Not: oylar düştüğü için sınır getirmeye karar verdim. Her ne kadar bunu istemesem de okunmalarla oylar arasında çok fark var. O nedenle üzgünüm.
Sonraki bölümün gelmesi için sınırın geçilmesi gerkiyor.
Sınır:
80 vote - 100 yorum.
Yapabilirsiniz bence.
Sizi seviyorum iyi okumalar❤
Telefonumu belime yerkeştirdikten sonra ilerlemeye devam ettim. Aidan'ın telefona ihtiyacı yoktu.

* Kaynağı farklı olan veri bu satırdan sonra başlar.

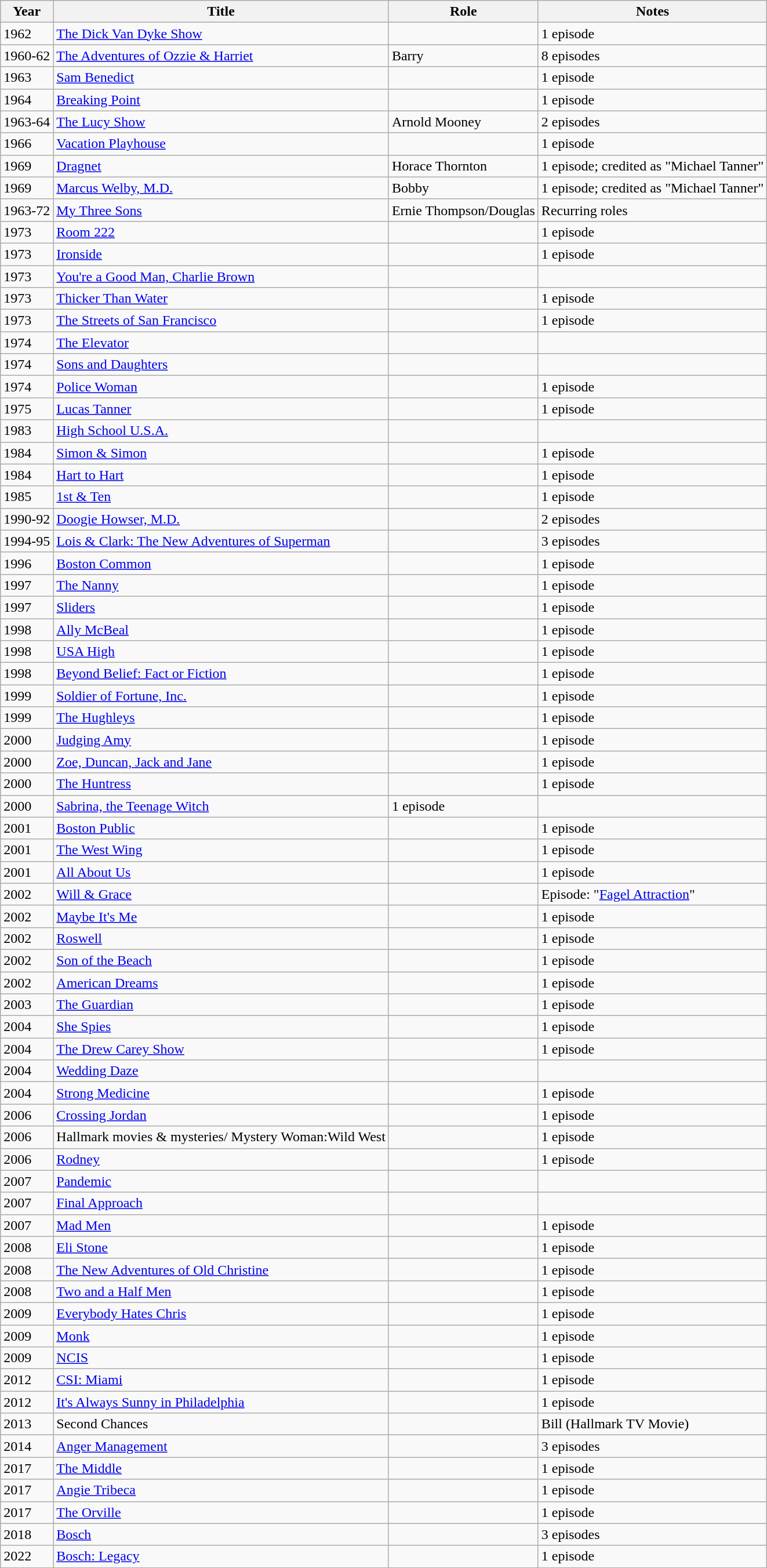
1962 [27, 34]
1964 [27, 100]
Lucas Tanner [221, 409]
Marcus Welby, M.D. [221, 188]
8 episodes [652, 56]
Thicker Than Water [221, 299]
Ernie Thompson/Douglas [463, 210]
Lois & Clark: The New Adventures of Superman [221, 541]
Son of the Beach [221, 960]
2013 [27, 1424]
1994-95 [27, 541]
Dragnet [221, 166]
The Guardian [221, 1005]
USA High [221, 652]
Wedding Daze [221, 1071]
Bosch [221, 1534]
American Dreams [221, 983]
Strong Medicine [221, 1093]
The Middle [221, 1468]
1985 [27, 497]
CSI: Miami [221, 1380]
Pandemic [221, 1181]
Boston Public [221, 828]
The Dick Van Dyke Show [221, 34]
Episode: "Fagel Attraction" [652, 894]
Sons and Daughters [221, 365]
1963 [27, 78]
Bobby [463, 188]
Sabrina, the Teenage Witch [221, 806]
Horace Thornton [463, 166]
Will & Grace [221, 894]
Eli Stone [221, 1247]
1963-72 [27, 210]
1996 [27, 563]
The Elevator [221, 343]
Bill (Hallmark TV Movie) [652, 1424]
1975 [27, 409]
Final Approach [221, 1203]
All About Us [221, 872]
The Drew Carey Show [221, 1049]
Monk [221, 1335]
High School U.S.A. [221, 431]
1983 [27, 431]
NCIS [221, 1358]
My Three Sons [221, 210]
Soldier of Fortune, Inc. [221, 696]
Rodney [221, 1159]
Bosch: Legacy [221, 1556]
1st & Ten [221, 497]
The Nanny [221, 585]
Boston Common [221, 563]
Role [463, 12]
Simon & Simon [221, 453]
The Lucy Show [221, 122]
Anger Management [221, 1446]
You're a Good Man, Charlie Brown [221, 277]
The Adventures of Ozzie & Harriet [221, 56]
It's Always Sunny in Philadelphia [221, 1402]
Doogie Howser, M.D. [221, 519]
2014 [27, 1446]
1966 [27, 144]
1960-62 [27, 56]
2018 [27, 1534]
The Hughleys [221, 718]
The West Wing [221, 850]
Hallmark movies & mysteries/ Mystery Woman:Wild West [221, 1137]
Police Woman [221, 387]
Breaking Point [221, 100]
Ironside [221, 254]
The Streets of San Francisco [221, 321]
Zoe, Duncan, Jack and Jane [221, 762]
She Spies [221, 1027]
Arnold Mooney [463, 122]
Mad Men [221, 1225]
Angie Tribeca [221, 1490]
Sam Benedict [221, 78]
Room 222 [221, 232]
Barry [463, 56]
Hart to Hart [221, 475]
Two and a Half Men [221, 1291]
Judging Amy [221, 740]
The Orville [221, 1512]
1963-64 [27, 122]
2003 [27, 1005]
1990-92 [27, 519]
Vacation Playhouse [221, 144]
Year [27, 12]
Recurring roles [652, 210]
Crossing Jordan [221, 1115]
Maybe It's Me [221, 916]
Ally McBeal [221, 629]
Notes [652, 12]
Everybody Hates Chris [221, 1313]
The Huntress [221, 784]
The New Adventures of Old Christine [221, 1269]
2022 [27, 1556]
Title [221, 12]
Beyond Belief: Fact or Fiction [221, 674]
Roswell [221, 938]
Sliders [221, 607]
Second Chances [221, 1424]
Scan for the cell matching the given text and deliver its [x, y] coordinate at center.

Merdivenlere gelince durakladım.
Merdiven gri renkteydi, eski ve kalın taşlardan oluşmuş dönerek yukarı çıkıyordu.
Elimdeki silahı daha sıkı kavradım. Daha önce pek silah kullanmamıştım. Belki birkaç kez kullanmıştım. O nedenle alışık değildim. Belimde duran bıçak bana daha tanıdıktı.
Merdivene doğru bir adım attım. Hiçbir şey olmamıştı. Çıkmaya devam ettim.
"Beni yakalayabileceğini mi sandın genç çocuk?" diye bir ses duyunca merdivenden çıkmayı kestim.
Bu kadın bunu Aidan'a mı demişti?
"Gel buraya!" diyen Aidan'ın öfkeli sesi duyuldu.
Arkamı döndüm ve koşarak merdivenlerden inmeye başladım.
Dönen merdivenlerden inmek başımın dönmesini ve midemin bulanmasını sağlamıştı. Her ne kadar durup soluklanmak istesem bile kavga sesleri duyuluyordu. Buna vaktim yoktu.
Öbür merdivenden yukarı çıkınca beni kocaman bir oda karşıladı.
Uzun bir koridor, koridorun kenarlarında odalar vardı. Ama tam karşımda koridorun sonundaki kapı sonun kadar açıktı.
Oraya doğru koştum.
Kapıların üzerinde kırmızı boyalarla ya da kanla yazılmış semboller vardı
Bu kapının üzerinde hiçbir sembol yoktu. Kapı kırmızıydı.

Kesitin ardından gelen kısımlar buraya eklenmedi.